Stored records

□ □ □ □ □

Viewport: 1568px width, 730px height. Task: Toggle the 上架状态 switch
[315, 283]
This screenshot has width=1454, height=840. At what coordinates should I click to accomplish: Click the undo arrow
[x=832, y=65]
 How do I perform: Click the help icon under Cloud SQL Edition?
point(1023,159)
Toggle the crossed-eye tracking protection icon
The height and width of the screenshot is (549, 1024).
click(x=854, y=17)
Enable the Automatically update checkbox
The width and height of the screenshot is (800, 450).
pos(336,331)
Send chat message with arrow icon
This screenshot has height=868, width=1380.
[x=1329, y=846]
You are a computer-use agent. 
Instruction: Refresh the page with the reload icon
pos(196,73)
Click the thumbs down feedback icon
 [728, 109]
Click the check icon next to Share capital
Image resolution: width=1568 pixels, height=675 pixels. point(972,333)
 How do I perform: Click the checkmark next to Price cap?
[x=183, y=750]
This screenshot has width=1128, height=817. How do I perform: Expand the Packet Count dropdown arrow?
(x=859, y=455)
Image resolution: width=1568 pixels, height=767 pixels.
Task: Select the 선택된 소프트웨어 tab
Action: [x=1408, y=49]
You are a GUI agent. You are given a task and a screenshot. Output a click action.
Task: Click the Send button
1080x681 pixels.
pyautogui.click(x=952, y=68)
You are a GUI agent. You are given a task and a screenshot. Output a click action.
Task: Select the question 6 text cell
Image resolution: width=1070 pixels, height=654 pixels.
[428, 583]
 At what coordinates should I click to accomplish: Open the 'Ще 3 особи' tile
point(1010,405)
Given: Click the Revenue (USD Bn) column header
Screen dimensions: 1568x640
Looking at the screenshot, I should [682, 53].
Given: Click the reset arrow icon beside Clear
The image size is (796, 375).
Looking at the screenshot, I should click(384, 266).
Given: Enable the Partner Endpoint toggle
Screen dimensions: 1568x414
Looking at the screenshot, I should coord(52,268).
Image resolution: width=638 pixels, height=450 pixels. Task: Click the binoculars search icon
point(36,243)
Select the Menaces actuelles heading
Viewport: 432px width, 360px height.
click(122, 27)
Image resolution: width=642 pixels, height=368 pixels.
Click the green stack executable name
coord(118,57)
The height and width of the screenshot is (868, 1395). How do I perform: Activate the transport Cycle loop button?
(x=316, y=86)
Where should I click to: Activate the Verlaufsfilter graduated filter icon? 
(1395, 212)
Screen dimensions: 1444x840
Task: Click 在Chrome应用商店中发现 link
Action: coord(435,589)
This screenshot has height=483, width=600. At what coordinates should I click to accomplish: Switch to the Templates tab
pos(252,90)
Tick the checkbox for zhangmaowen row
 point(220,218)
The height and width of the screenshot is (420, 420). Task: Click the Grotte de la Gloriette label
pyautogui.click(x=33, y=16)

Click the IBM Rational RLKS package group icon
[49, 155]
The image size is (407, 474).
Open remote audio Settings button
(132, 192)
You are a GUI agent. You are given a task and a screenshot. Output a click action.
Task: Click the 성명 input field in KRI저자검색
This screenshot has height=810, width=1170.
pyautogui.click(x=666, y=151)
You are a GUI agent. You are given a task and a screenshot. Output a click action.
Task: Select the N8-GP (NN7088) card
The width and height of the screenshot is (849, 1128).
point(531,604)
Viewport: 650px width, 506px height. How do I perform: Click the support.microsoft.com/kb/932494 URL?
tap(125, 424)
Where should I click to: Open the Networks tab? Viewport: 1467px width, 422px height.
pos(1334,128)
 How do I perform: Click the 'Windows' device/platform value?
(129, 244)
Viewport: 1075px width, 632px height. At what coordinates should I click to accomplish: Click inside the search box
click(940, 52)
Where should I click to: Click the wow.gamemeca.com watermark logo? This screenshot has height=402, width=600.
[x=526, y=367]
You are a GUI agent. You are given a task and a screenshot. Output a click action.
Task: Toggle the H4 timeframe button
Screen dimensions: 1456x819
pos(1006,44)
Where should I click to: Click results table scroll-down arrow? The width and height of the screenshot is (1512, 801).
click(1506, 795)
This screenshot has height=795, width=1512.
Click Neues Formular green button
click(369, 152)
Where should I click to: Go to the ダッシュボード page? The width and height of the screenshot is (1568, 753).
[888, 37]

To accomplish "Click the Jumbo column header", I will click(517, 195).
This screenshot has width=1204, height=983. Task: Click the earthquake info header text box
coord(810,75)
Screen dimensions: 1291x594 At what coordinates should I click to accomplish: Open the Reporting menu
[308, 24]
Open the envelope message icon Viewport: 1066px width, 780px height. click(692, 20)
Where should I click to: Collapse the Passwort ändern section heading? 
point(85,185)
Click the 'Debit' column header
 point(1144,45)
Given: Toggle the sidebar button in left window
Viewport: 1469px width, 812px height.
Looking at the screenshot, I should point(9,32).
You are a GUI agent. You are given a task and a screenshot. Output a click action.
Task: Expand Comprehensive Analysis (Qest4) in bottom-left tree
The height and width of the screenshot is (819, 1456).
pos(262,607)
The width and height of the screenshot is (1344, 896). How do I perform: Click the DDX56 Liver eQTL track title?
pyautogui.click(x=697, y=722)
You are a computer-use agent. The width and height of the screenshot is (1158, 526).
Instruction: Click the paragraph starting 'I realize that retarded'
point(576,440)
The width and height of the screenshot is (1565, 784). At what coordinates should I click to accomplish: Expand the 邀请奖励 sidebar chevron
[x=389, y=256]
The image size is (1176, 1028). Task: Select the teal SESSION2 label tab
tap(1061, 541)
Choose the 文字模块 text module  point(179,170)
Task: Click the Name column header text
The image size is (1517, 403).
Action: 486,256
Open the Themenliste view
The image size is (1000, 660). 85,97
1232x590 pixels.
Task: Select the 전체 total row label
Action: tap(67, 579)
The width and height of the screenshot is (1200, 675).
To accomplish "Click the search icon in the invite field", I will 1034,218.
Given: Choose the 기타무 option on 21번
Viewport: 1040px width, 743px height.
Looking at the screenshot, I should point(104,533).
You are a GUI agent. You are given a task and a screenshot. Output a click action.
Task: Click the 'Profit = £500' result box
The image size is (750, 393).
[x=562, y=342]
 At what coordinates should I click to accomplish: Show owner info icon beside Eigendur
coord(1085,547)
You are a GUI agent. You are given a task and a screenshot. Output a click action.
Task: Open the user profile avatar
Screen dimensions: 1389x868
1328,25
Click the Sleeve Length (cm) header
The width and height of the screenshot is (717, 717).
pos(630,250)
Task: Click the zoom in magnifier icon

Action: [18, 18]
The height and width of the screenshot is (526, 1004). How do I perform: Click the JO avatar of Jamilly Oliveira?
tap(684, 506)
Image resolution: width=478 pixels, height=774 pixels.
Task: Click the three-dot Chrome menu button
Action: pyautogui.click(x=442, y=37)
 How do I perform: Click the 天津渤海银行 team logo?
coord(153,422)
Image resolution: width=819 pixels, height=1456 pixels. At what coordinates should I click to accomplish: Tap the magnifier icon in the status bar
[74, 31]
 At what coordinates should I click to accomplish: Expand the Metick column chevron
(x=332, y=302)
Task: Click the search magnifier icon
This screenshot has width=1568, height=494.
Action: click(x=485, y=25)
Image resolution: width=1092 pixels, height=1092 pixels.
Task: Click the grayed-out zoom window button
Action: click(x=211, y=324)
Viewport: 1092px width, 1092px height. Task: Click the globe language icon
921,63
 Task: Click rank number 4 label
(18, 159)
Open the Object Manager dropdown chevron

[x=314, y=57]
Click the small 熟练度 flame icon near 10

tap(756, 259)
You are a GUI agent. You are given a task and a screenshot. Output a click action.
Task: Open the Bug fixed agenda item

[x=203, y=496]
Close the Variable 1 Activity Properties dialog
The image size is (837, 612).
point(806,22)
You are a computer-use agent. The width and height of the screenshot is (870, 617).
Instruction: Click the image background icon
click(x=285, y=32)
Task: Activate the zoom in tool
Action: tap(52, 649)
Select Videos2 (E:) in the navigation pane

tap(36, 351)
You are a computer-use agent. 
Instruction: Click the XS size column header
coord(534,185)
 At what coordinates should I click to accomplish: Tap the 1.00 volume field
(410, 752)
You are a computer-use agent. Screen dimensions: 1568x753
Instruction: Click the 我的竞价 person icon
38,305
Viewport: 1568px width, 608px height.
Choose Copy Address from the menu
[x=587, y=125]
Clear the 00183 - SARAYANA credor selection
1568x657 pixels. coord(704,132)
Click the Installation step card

□ □ □ □ □

• _The exercise_: Reproduce only the stretch of the records that opens with the line containing "How do I perform: Click the checkmark" and closes with the line containing "(x=316, y=86)", changing "binoculars" to "magnifying glass" and leaving everything else as it is.

• _Answer to the problem_:
 How do I perform: Click the checkmark next to Price cap?
[x=183, y=750]
This screenshot has width=1128, height=817. How do I perform: Expand the Packet Count dropdown arrow?
(x=859, y=455)
Image resolution: width=1568 pixels, height=767 pixels.
Task: Select the 선택된 소프트웨어 tab
Action: [x=1408, y=49]
You are a GUI agent. You are given a task and a screenshot. Output a click action.
Task: Click the Send button
1080x681 pixels.
pyautogui.click(x=952, y=68)
You are a GUI agent. You are given a task and a screenshot. Output a click action.
Task: Select the question 6 text cell
Image resolution: width=1070 pixels, height=654 pixels.
[428, 583]
 At what coordinates should I click to accomplish: Open the 'Ще 3 особи' tile
point(1010,405)
Given: Click the Revenue (USD Bn) column header
Screen dimensions: 1568x640
Looking at the screenshot, I should [682, 53].
Given: Click the reset arrow icon beside Clear
The image size is (796, 375).
Looking at the screenshot, I should click(384, 266).
Given: Enable the Partner Endpoint toggle
Screen dimensions: 1568x414
Looking at the screenshot, I should coord(52,268).
Image resolution: width=638 pixels, height=450 pixels. Task: Click the magnifying glass search icon
point(36,243)
Select the Menaces actuelles heading
Viewport: 432px width, 360px height.
click(122, 27)
Image resolution: width=642 pixels, height=368 pixels.
Click the green stack executable name
coord(118,57)
The height and width of the screenshot is (868, 1395). How do I perform: Activate the transport Cycle loop button?
(x=316, y=86)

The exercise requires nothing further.